(RECORD SET)
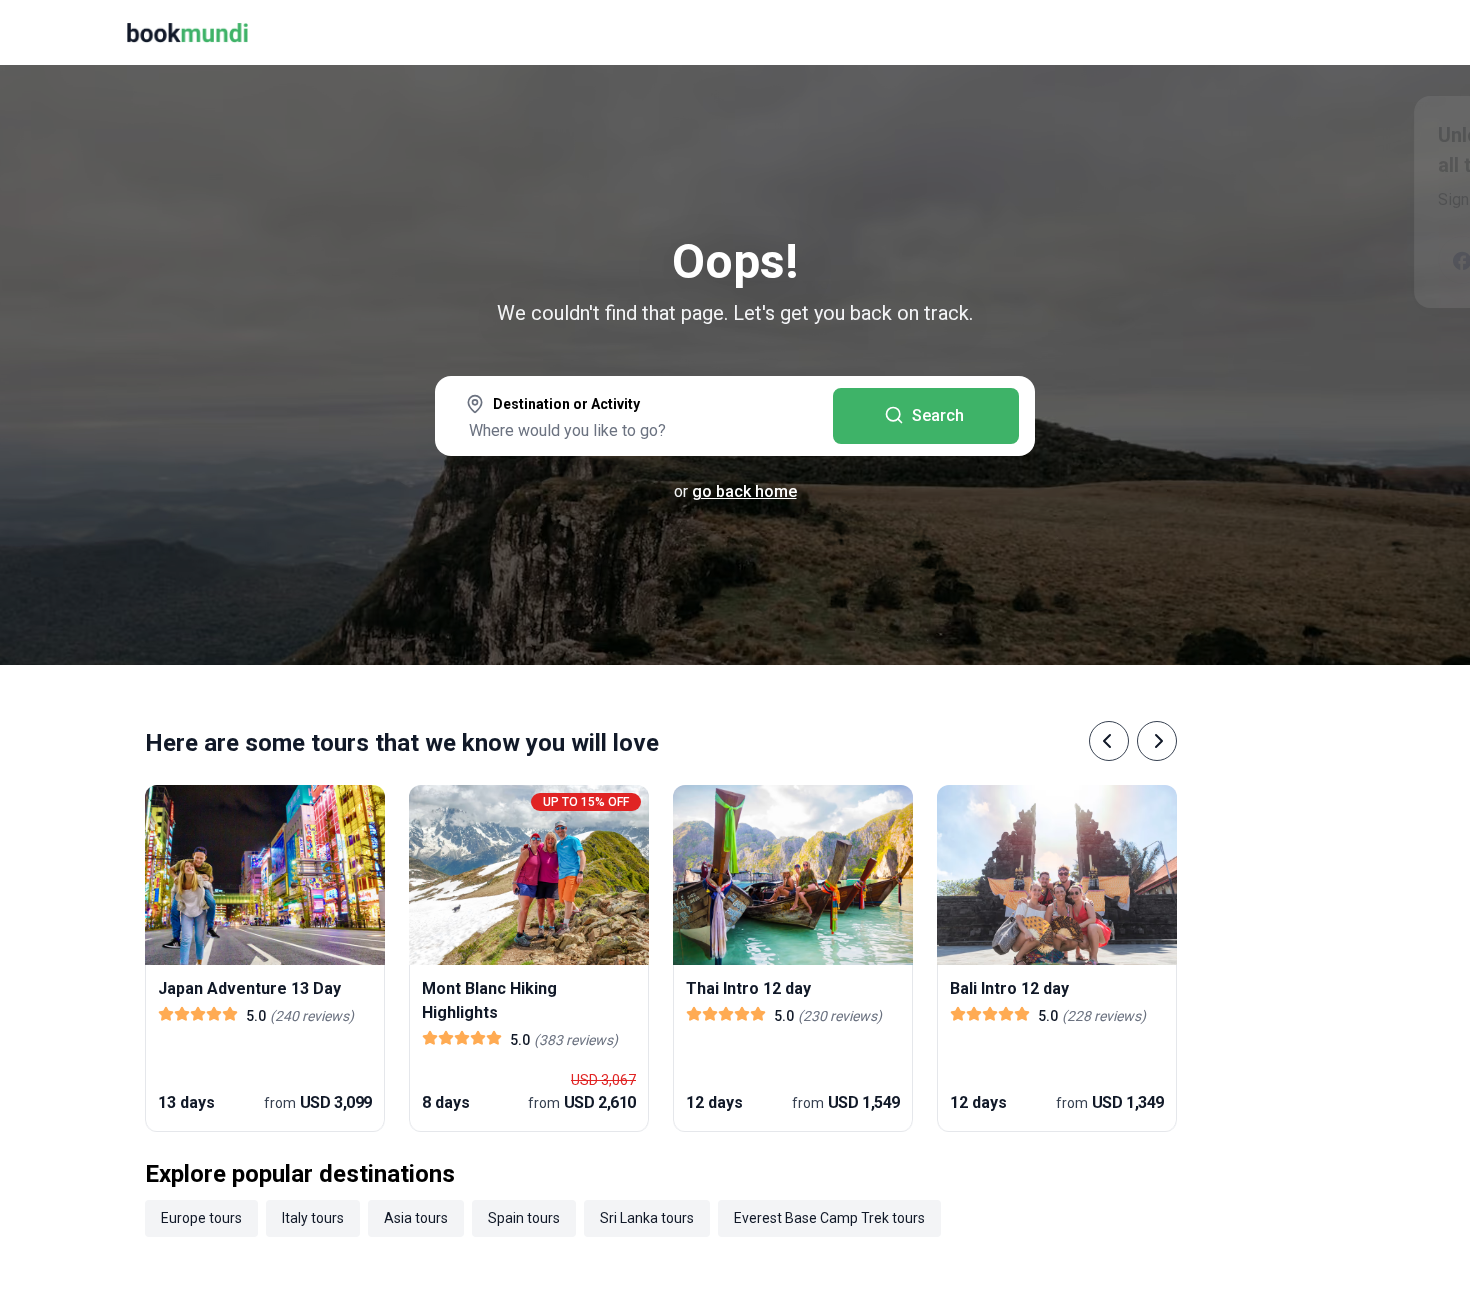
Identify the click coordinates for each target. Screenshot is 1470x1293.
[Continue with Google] (1184, 260)
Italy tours (313, 1218)
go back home (744, 491)
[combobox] (634, 418)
(End RECORD SET)
TASK REQUIREMENTS:
Print each line of the listing exactly and include no pictures.

SOLUTION:
Identify the click coordinates for each target. Screenshot is 1470x1293.
[Continue with Google] (1184, 260)
Italy tours (313, 1218)
go back home (744, 491)
[combobox] (634, 418)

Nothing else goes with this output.